◆ **What the exercise asks**:
Each entry must be restated exactly as it appears.

Task data Block Start

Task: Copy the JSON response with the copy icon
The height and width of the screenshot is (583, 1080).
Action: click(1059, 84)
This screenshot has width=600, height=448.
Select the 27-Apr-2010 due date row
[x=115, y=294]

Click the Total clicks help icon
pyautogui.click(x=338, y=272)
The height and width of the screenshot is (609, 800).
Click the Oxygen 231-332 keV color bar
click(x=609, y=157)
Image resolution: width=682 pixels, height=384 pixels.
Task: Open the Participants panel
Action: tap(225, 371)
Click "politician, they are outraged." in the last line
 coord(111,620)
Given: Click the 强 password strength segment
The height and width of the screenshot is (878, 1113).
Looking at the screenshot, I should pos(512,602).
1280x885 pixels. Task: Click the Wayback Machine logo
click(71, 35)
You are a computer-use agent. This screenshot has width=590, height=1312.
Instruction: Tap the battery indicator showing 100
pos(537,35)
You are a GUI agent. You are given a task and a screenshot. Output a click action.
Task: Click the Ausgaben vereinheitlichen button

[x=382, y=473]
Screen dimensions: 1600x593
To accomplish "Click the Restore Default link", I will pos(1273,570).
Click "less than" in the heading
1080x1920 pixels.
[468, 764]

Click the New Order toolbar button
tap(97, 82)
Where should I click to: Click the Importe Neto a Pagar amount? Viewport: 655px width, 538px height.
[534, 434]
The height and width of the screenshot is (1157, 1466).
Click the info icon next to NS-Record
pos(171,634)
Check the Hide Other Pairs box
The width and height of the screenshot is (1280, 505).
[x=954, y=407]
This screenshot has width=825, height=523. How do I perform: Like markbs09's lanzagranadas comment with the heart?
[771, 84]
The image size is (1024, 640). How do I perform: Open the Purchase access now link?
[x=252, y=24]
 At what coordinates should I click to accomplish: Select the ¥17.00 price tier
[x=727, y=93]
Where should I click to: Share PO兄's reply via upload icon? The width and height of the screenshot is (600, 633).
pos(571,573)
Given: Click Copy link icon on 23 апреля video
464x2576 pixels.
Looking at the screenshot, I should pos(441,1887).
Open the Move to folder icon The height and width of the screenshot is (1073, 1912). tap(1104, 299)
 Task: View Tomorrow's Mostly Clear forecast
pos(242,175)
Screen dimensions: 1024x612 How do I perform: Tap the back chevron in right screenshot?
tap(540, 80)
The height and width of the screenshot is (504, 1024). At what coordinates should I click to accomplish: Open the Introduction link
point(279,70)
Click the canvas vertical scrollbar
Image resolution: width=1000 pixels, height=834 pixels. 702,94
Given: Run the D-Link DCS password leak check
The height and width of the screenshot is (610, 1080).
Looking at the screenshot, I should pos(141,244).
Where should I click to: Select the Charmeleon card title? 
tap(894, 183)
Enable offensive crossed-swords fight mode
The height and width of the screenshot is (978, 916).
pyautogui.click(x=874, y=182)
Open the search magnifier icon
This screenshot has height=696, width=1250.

Task data Block End

◆ **Output below**:
Task: Copy the JSON response with the copy icon
The height and width of the screenshot is (583, 1080).
Action: click(1059, 84)
This screenshot has width=600, height=448.
Select the 27-Apr-2010 due date row
[x=115, y=294]

Click the Total clicks help icon
pyautogui.click(x=338, y=272)
The height and width of the screenshot is (609, 800).
Click the Oxygen 231-332 keV color bar
click(x=609, y=157)
Image resolution: width=682 pixels, height=384 pixels.
Task: Open the Participants panel
Action: tap(225, 371)
Click "politician, they are outraged." in the last line
 coord(111,620)
Given: Click the 强 password strength segment
The height and width of the screenshot is (878, 1113).
Looking at the screenshot, I should pos(512,602).
1280x885 pixels. Task: Click the Wayback Machine logo
click(71, 35)
You are a computer-use agent. This screenshot has width=590, height=1312.
Instruction: Tap the battery indicator showing 100
pos(537,35)
You are a GUI agent. You are given a task and a screenshot. Output a click action.
Task: Click the Ausgaben vereinheitlichen button

[x=382, y=473]
Screen dimensions: 1600x593
To accomplish "Click the Restore Default link", I will pos(1273,570).
Click "less than" in the heading
1080x1920 pixels.
[468, 764]

Click the New Order toolbar button
tap(97, 82)
Where should I click to: Click the Importe Neto a Pagar amount? Viewport: 655px width, 538px height.
[534, 434]
The height and width of the screenshot is (1157, 1466).
Click the info icon next to NS-Record
pos(171,634)
Check the Hide Other Pairs box
The width and height of the screenshot is (1280, 505).
[x=954, y=407]
This screenshot has width=825, height=523. How do I perform: Like markbs09's lanzagranadas comment with the heart?
[771, 84]
The image size is (1024, 640). How do I perform: Open the Purchase access now link?
[x=252, y=24]
 At what coordinates should I click to accomplish: Select the ¥17.00 price tier
[x=727, y=93]
Where should I click to: Share PO兄's reply via upload icon? The width and height of the screenshot is (600, 633).
pos(571,573)
Given: Click Copy link icon on 23 апреля video
464x2576 pixels.
Looking at the screenshot, I should pos(441,1887).
Open the Move to folder icon The height and width of the screenshot is (1073, 1912). tap(1104, 299)
 Task: View Tomorrow's Mostly Clear forecast
pos(242,175)
Screen dimensions: 1024x612 How do I perform: Tap the back chevron in right screenshot?
tap(540, 80)
The height and width of the screenshot is (504, 1024). At what coordinates should I click to accomplish: Open the Introduction link
point(279,70)
Click the canvas vertical scrollbar
Image resolution: width=1000 pixels, height=834 pixels. 702,94
Given: Run the D-Link DCS password leak check
The height and width of the screenshot is (610, 1080).
Looking at the screenshot, I should pos(141,244).
Where should I click to: Select the Charmeleon card title? 
tap(894, 183)
Enable offensive crossed-swords fight mode
The height and width of the screenshot is (978, 916).
pyautogui.click(x=874, y=182)
Open the search magnifier icon
This screenshot has height=696, width=1250.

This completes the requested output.